Work on York Guildhall will start within weeks – and could create 250 jobs

An artist's impression of York's Guildhall after its transformation. Image: City of York Council

Work to refurbish York Guildhall will begin in September.

Senior councillors approved £20m plans to refurbish the historic building at a meeting in February.

A fresh planning application submitted for the site in May says repair work would be carried out on the building and conference rooms, meeting rooms and offices would be created at the complex.

Part of the south range would also be rebuilt to provide a cafe, while an extension would be built on the north side to create a riverside restaurant and more offices.

Cllr Nigel Ayre, executive member for finance, said:

  • The investment in the Guildhall will protect the historic building for many years to come; restoring its place at the heart of York’s social, civic and business life.

    The council has had positive conversations with the preferred bidder and are close to confirming the full work programme, which will see the vital restoration work begin this September.

Price rises by £20m

York Guildhall.
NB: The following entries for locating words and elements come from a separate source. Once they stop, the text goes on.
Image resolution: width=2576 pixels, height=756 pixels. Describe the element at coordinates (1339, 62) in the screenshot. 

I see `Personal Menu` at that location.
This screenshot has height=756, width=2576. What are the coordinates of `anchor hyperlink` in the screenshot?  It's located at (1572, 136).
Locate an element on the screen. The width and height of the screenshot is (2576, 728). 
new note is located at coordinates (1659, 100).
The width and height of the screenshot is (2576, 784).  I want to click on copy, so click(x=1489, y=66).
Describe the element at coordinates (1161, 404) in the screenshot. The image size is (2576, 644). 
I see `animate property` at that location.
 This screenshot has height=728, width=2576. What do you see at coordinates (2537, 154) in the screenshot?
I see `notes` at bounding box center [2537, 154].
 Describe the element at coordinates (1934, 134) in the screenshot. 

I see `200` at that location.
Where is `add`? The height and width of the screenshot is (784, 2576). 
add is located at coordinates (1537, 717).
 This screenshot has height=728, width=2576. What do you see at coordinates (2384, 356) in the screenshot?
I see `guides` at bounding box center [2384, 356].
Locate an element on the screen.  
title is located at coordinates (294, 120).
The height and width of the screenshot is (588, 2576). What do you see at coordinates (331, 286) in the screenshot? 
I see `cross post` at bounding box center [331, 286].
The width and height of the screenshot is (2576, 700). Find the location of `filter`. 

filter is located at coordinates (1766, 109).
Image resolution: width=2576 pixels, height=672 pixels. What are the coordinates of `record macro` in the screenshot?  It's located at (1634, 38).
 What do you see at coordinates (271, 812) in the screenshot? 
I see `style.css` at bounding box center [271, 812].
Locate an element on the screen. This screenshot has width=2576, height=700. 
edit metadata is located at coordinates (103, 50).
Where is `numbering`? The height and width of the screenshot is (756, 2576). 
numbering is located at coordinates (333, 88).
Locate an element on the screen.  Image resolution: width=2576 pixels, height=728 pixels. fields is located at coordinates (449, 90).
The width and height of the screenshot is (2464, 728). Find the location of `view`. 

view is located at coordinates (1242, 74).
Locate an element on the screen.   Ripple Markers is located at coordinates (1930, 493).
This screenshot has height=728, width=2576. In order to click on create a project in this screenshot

Photograph: YorkMix
Construction work was due to begin in the spring but a report prepared for a City of York Council meeting next week says it will start in September.

The report says: “We look forward to bringing this historical site back into operational use for the city, opening up the building to the public and providing new small to medium enterprise growth space and animating the riverside.”

Initial investigations revealed that the building needs more repair work than expected.

Councillors heard at a meeting in February that the site is currently costing the authority £125,000 a year to keep empty.

And once it is refurbished it could create 250 jobs and bring in £117 million over the next five years.

Plans to transform the complex were first proposed in 2013. Since initial proposals, which put the estimated cost of the project at £9.23 million, the price has risen to more than £20 million.